**What is required**
Your answer must consist of exactly the lines below, starting with the line with "The height and width of the screenshot is (1068, 840)." and going on through the line with "Task: Open the shopping basket icon", and nothing else.
################
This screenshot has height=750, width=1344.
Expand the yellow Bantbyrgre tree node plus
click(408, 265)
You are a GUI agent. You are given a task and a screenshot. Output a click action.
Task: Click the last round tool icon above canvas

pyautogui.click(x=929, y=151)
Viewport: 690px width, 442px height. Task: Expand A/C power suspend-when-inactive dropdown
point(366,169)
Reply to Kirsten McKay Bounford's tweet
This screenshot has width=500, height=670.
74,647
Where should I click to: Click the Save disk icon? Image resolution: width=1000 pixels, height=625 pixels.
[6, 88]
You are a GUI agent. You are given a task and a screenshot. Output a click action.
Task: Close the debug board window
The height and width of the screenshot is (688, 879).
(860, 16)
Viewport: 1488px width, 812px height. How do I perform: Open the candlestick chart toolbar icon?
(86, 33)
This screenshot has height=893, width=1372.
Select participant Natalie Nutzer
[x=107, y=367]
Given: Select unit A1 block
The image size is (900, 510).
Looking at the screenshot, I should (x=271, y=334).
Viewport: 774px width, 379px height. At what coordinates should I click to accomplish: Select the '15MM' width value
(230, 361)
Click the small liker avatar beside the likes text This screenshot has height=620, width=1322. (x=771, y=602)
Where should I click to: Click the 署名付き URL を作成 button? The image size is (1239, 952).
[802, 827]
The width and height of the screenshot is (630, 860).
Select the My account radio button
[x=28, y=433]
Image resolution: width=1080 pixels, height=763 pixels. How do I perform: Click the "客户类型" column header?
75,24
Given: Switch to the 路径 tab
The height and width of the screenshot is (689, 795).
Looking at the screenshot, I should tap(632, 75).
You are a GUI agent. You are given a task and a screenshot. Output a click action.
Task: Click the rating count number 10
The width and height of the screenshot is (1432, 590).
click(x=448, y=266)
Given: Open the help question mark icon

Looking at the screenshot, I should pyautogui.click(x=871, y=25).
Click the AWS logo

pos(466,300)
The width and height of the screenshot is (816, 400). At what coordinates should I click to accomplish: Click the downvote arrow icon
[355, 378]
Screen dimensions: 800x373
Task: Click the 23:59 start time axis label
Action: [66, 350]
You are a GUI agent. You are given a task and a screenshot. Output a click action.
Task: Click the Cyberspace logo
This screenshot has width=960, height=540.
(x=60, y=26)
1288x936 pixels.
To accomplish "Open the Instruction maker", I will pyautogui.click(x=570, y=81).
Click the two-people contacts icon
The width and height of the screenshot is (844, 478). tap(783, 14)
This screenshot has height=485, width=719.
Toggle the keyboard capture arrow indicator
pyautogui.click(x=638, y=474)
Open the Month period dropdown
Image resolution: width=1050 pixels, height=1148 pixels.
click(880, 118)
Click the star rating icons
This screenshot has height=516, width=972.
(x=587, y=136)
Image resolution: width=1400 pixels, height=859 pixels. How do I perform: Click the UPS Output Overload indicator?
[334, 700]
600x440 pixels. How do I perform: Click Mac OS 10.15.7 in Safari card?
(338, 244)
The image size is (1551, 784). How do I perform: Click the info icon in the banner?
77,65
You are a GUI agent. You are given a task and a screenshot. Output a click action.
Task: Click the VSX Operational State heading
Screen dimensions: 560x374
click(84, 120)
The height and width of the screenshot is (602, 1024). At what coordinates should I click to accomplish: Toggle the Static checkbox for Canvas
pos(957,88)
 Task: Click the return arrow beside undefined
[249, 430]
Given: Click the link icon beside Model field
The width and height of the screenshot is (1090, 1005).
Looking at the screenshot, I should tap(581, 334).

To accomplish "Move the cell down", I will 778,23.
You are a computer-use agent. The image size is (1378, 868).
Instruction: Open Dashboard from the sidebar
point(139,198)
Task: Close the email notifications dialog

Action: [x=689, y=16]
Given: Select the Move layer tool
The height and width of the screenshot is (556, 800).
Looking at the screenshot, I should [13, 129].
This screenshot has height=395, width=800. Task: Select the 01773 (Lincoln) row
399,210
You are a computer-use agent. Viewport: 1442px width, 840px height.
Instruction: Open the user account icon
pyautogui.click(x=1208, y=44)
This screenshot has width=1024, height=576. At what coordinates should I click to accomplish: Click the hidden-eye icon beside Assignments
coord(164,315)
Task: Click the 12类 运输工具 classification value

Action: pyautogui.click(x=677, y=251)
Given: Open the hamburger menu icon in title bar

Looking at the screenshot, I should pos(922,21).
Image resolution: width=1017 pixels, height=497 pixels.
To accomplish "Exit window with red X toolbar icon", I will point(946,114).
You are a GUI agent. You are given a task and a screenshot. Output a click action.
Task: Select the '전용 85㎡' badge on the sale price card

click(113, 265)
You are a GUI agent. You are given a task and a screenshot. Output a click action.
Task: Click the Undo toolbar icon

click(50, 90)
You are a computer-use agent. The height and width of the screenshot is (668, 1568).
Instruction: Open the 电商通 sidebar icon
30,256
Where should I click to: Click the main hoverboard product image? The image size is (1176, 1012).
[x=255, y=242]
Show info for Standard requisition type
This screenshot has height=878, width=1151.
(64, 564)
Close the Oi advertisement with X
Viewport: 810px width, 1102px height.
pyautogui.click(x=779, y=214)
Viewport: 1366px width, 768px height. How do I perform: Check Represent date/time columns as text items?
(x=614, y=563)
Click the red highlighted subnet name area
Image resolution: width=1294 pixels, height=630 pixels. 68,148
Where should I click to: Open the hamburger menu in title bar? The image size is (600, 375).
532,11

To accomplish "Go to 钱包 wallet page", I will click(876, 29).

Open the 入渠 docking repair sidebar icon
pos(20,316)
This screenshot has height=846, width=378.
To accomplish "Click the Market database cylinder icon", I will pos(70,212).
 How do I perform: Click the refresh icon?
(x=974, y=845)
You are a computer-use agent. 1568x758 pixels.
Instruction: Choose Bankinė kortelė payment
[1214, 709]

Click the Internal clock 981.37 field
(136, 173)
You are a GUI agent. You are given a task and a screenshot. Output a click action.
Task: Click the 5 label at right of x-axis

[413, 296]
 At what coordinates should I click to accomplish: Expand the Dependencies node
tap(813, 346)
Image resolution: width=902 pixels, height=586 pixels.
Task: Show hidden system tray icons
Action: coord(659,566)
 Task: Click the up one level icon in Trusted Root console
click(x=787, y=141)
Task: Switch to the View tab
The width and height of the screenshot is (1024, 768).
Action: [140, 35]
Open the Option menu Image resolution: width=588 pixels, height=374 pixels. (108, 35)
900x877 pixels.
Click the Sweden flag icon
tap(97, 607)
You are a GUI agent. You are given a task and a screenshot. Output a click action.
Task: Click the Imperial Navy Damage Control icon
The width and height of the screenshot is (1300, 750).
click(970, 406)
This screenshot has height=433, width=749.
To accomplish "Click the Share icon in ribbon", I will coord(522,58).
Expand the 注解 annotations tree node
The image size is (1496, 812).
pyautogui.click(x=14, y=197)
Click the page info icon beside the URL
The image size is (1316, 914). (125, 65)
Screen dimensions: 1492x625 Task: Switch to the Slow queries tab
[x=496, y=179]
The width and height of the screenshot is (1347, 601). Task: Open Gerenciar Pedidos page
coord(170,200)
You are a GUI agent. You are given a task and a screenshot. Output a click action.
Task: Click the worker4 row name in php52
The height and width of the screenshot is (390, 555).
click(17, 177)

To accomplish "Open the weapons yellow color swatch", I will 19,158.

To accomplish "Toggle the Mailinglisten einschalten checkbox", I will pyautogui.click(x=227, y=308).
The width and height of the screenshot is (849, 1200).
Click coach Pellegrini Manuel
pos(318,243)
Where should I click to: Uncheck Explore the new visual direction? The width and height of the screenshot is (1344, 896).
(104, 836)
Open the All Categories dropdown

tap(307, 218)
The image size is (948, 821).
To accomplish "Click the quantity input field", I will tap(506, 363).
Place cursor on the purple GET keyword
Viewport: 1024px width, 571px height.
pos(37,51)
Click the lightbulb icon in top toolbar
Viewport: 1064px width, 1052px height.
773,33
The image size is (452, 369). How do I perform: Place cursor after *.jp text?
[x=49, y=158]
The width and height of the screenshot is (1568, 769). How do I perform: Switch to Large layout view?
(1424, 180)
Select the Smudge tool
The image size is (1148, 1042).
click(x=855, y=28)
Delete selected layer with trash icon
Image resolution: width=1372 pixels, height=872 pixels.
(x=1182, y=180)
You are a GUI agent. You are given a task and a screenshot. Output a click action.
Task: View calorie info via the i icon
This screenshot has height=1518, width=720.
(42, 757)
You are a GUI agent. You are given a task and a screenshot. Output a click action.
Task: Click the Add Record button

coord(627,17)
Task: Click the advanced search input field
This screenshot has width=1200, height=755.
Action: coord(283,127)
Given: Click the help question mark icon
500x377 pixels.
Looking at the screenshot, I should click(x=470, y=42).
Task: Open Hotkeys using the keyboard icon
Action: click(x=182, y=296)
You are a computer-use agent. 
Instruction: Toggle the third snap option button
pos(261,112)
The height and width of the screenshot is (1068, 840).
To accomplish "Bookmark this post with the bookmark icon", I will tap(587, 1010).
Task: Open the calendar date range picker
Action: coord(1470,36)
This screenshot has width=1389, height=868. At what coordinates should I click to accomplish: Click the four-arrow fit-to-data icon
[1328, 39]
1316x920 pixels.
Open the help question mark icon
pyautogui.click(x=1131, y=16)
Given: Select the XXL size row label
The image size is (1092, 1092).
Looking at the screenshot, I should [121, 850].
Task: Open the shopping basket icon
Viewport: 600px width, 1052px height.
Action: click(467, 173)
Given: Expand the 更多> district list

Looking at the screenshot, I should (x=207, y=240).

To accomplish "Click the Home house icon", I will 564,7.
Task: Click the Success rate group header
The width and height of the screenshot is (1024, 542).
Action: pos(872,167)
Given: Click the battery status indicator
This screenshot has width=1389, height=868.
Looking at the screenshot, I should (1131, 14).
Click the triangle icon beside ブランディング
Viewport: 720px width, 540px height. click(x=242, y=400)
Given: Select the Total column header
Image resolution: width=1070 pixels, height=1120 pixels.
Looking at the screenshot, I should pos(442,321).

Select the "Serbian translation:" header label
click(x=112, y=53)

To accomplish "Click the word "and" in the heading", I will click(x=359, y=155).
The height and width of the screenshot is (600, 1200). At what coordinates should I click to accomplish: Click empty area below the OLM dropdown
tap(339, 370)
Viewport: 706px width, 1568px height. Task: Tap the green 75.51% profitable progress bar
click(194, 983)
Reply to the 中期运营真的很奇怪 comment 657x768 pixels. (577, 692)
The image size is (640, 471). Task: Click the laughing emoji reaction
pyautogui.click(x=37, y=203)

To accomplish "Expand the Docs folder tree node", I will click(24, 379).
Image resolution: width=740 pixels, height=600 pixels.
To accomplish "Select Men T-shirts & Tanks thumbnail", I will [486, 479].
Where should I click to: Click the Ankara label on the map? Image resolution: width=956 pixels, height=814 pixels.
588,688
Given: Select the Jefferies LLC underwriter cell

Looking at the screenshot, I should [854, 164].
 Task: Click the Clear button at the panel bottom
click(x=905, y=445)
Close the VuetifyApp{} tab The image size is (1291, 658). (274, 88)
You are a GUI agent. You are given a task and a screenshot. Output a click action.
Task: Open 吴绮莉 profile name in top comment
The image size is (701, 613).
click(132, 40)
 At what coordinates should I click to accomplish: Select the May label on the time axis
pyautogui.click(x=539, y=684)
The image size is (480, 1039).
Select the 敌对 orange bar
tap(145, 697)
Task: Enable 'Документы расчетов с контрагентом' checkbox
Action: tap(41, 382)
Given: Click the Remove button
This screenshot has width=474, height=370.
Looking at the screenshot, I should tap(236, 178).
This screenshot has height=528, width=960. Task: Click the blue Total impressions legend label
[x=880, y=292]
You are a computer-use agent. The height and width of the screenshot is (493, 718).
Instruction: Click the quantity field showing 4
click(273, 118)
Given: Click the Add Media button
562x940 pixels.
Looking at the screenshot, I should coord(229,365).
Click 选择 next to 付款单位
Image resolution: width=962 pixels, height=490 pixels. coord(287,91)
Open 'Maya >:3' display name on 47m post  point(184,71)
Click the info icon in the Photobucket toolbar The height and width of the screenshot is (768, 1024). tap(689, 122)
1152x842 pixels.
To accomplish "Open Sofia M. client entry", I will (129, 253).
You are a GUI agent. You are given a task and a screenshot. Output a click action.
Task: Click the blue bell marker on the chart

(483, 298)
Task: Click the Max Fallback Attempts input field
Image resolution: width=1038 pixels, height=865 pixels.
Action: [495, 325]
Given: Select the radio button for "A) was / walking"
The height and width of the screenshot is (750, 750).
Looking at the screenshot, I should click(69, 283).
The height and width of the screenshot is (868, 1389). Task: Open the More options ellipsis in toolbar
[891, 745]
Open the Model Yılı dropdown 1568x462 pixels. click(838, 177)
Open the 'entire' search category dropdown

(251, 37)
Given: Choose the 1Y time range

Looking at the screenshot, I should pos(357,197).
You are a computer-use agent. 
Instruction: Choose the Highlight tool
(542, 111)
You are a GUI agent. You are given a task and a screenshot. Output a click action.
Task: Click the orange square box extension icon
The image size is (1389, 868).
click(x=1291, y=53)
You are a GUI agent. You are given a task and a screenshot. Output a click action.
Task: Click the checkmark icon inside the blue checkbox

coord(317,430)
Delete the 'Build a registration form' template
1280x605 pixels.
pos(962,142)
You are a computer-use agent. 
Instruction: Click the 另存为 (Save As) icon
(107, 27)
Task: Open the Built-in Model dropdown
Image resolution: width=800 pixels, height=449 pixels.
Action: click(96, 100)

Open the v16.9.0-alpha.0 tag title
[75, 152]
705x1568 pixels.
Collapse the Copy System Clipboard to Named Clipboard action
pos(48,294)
################
**Output for this exercise**
The height and width of the screenshot is (1068, 840).
To accomplish "Bookmark this post with the bookmark icon", I will tap(587, 1010).
Task: Open the calendar date range picker
Action: coord(1470,36)
This screenshot has width=1389, height=868. At what coordinates should I click to accomplish: Click the four-arrow fit-to-data icon
[1328, 39]
1316x920 pixels.
Open the help question mark icon
pyautogui.click(x=1131, y=16)
Given: Select the XXL size row label
The image size is (1092, 1092).
Looking at the screenshot, I should [121, 850].
Task: Open the shopping basket icon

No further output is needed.